The convex portion 8 is formed. The second convex portion 8 is a SAW oscillator in a cantilevered state supported by the first convex portion 7.
When a shock is applied to the vibrator 3, it has a function of alleviating the shock. The thickness of this second convex portion 8 is the same as that of the substrate 1.
The gap between the lower surface of the SAW oscillator 3 and the gap 5 of the present invention is about 40 μm to 200 μm.

The first convex portion 7 and the second convex portion 8 are respectively
The SAW oscillator 3 is located below both ends in the longitudinal direction. Figure 2
FIG. 3 is a schematic top view of the SAW oscillator of the SAW oscillator 3 housed in the upper chamber of the SAW oscillator 6. Reflectors 9 are formed on the left and right sides of the IDT 10 on the SAW oscillator.
The convex portion 7 and the second convex portion 8 of the SAW are closer to the SA than the half position of the width of the reflector 9 shown in the perspective view of the SAW oscillator of FIG.
It is located below the longitudinal end of the W oscillator. Also, SAW
The vibrator is a non-conductive epoxy resin fixing adhesive 11
The fixing adhesive 11 is applied to the pattern on the SAW vibrator, that is, to the end of the vibrator chip that does not hang on the reflector 9 of FIGS. To do.

In the present embodiment, the SAW oscillator supporting structure in the SAW oscillator having the H-shaped structure in which the oscillation circuit constituted by the integrated circuit including a semiconductor is mounted in the lower chamber has been described. It goes without saying that such a support structure of the SAW vibrator in the SAW vibrator alone falls within the technical scope of the present invention.

[0017]

According to the present invention, in the SAW oscillator having the H-shaped structure, the temperature of the SAW oscillator housed in the upper chamber due to the heat generated by the oscillation circuit including the IC housed in the lower chamber is passed through the substrate or the partition wall. It has become possible to significantly reduce the impact.

Further, according to the present invention, the SAW vibrator made of a material different from that of the substrate such as ceramics is distorted due to the difference in the linear expansion coefficient of different substances, and as a result, the temperature characteristics and other characteristics of the SAW vibrator are generated. We were able to realize a support structure for the SAW oscillator that solves the problem of aggravation.

[Brief description of drawings]

FIG. 1 is a schematic side view showing a support structure for a SAW oscillator according to the present invention.

FIG. 2 is a schematic side view showing the structure of a SAW oscillator including the present invention.

FIG. 3 is a schematic top view of a SAW oscillator.

FIG. 4 is a schematic perspective view of a SAW vibrator.
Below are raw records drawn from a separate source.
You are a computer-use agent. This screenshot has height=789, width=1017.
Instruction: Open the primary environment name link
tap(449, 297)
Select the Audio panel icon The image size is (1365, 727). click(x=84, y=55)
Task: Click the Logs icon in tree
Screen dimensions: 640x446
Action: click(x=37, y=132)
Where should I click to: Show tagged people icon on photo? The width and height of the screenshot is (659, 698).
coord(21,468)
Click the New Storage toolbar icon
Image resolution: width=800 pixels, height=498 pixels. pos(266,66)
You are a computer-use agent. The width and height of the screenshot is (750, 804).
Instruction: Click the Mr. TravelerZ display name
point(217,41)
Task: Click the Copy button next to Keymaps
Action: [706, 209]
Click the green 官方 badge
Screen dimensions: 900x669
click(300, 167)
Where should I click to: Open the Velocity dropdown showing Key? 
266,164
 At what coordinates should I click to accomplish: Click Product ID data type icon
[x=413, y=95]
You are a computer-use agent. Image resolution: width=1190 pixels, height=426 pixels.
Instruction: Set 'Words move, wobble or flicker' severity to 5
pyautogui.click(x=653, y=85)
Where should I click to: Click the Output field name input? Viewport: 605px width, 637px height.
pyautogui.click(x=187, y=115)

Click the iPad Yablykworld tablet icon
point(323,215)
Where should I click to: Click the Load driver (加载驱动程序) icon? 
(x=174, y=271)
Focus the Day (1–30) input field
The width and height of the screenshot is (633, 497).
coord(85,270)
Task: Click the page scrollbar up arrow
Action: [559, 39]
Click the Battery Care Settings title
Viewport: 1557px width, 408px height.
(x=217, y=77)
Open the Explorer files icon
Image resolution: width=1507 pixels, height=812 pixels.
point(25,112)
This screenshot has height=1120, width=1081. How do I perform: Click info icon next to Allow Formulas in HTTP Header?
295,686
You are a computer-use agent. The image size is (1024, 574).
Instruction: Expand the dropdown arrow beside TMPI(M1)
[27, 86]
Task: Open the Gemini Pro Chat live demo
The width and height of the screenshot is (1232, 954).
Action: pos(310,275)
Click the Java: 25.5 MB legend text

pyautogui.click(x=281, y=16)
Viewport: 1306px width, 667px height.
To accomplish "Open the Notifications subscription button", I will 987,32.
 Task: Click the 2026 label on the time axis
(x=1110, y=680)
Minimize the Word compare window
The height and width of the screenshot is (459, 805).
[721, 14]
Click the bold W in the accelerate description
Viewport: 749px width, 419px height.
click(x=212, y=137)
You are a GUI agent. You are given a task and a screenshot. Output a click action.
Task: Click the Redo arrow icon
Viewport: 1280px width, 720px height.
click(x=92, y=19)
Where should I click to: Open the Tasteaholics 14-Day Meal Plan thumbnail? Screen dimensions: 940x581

FIG. 5 is a schematic side view showing the structure of a conventional SAW oscillator.

[Explanation of symbols]

1 substrate 3 SAW transducer 5 gap 7 First convex part 8 Second convex part 9 reflector

Claims (3)

[Claims] 1. A SAW oscillator, comprising the SAW oscillator and the SAW oscillator.
SAW oscillator support structure characterized by having a gap between the substrates on which the oscillator is mounted. 2. A gap between the SAW oscillator according to claim 1 and the substrate is formed by a first convex portion, and the gap faces the first convex portion in the longitudinal direction of the SAW oscillator. A support structure for an SAW oscillator, characterized in that it has a second convex portion at the end of the SAW oscillator. 3. The thickness of the first convex portion according to claim 2,
from about half the width of the reflector formed on the SAW oscillator at the longitudinal ends of the SAW oscillator. SAW oscillator support structure characterized by being on the outside.